The advantages of these isocyanates when comparing urea formaldehyde and phenol-formaldehyde in the production of wood particleboard are described in the ICI Polyurethanes Forest Products Technical Papers. These advantages include faster production rates, lower pressure temperatures, elimination of formaldehyde emissions, smaller amounts and longer shelf life of the binder.

Mixing is preferably controlled by a feedback system that determines the amount of added resin as a function of the dry basis moisture content and the weight of the purified product. Resin The aqueous resin emulsion is preferably dispersed by atomization of air, airless or spinning disc heads. The wax emulsion will preferably be added at the same time as the number. The wax functions as a moisture inhibitor and thus controls linear expansion. Waxes useful for the purposes of the present invention can be obtained from ICI, Bordon or Hercules.

The product in the mixing step is preferably about 8 weights To about 12 weight Moisture content of 100 About 2 weight in solids To about 4 weight Resin content, and 100 About 0.5 to 2 weight in solids Has a wax content of.

[Mat Molding]

The papermaking particles or fiber resin mixture are molded into a pressed mat. Preferably a meter is used to ensure that the even mat is uniformly placed at the bottom.

After the mat forming process, any of the three methods can be used to produce the final composite plate product. The mat may be molded on the cowl that is held in the pressing step. Optionally, the mat can be molded on the cowl and prepressurized at ambient temperature providing sufficient mat preservation to perform removal from the cowl and transport to the press. In a preferred practice, a cowlis system is used to form a continuous mat on a belt moving from the mat forming machine to the press through a preliminary process to provide mat preservation.

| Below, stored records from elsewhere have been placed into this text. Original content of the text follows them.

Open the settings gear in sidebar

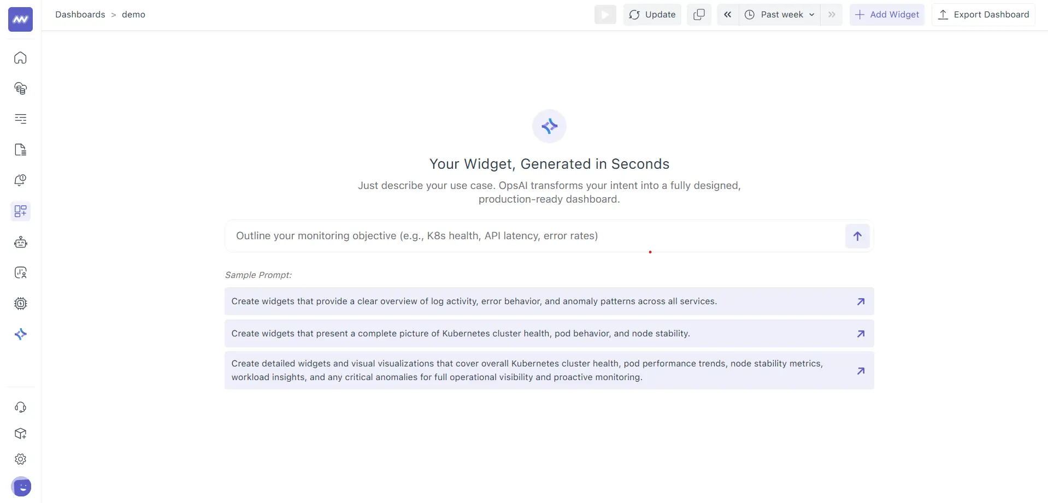pos(20,459)
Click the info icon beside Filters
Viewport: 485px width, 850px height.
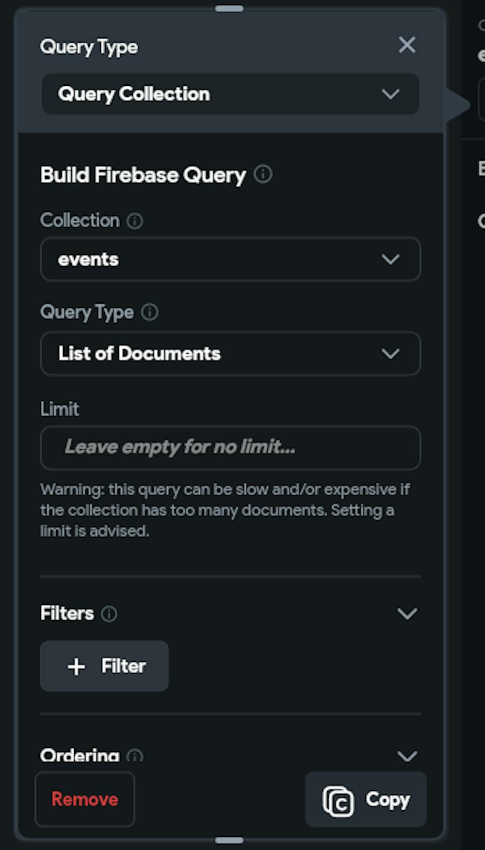(x=110, y=614)
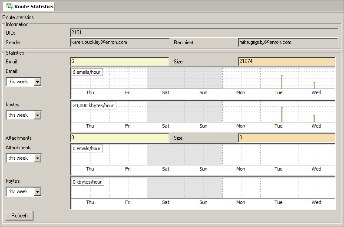Select Wednesday's bar in 20,000 kbytes/hour chart

(314, 118)
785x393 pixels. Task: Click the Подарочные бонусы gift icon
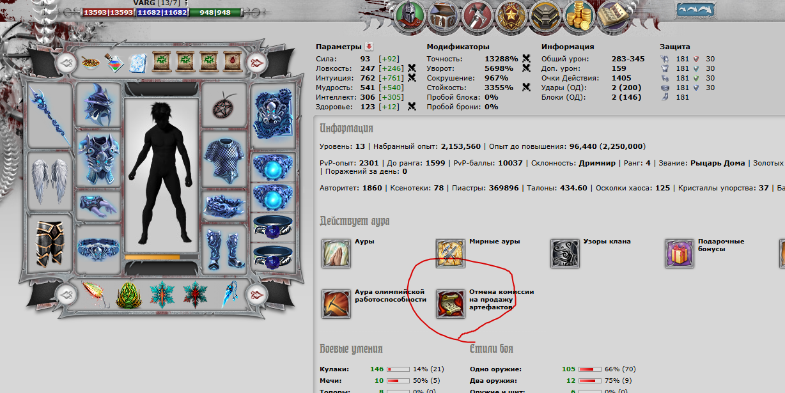[x=679, y=254]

In producing a composite plate from purified newspaper fibres, a cowley type is preferable. The vacuum mat molding machine precipitates the purified fibers onto the forming screen. The mat is then passed through a Shave-off head and then a precompressor. The shave-off head may be provided with a mat weight sensor and a moisture meter, and there may be a weight scale for adjusting the mat weight. After passing through the precompressor, the mat edges are cut and subsequent mats can be separated into individual bats by a cutter saw. Too heavy or too light mats can be reintroduced and recycled.

[Mat Compression]

The mat formed into a mixture of papermaking particles or fibers with a resin and wax is pressed to provide the composite sheet product of the present invention. Specific compression cycles, techniques, temperatures and pressures will be a function of the particular laminate product to be manufactured.

It is preferably coated with a platen or cowl with a release agent.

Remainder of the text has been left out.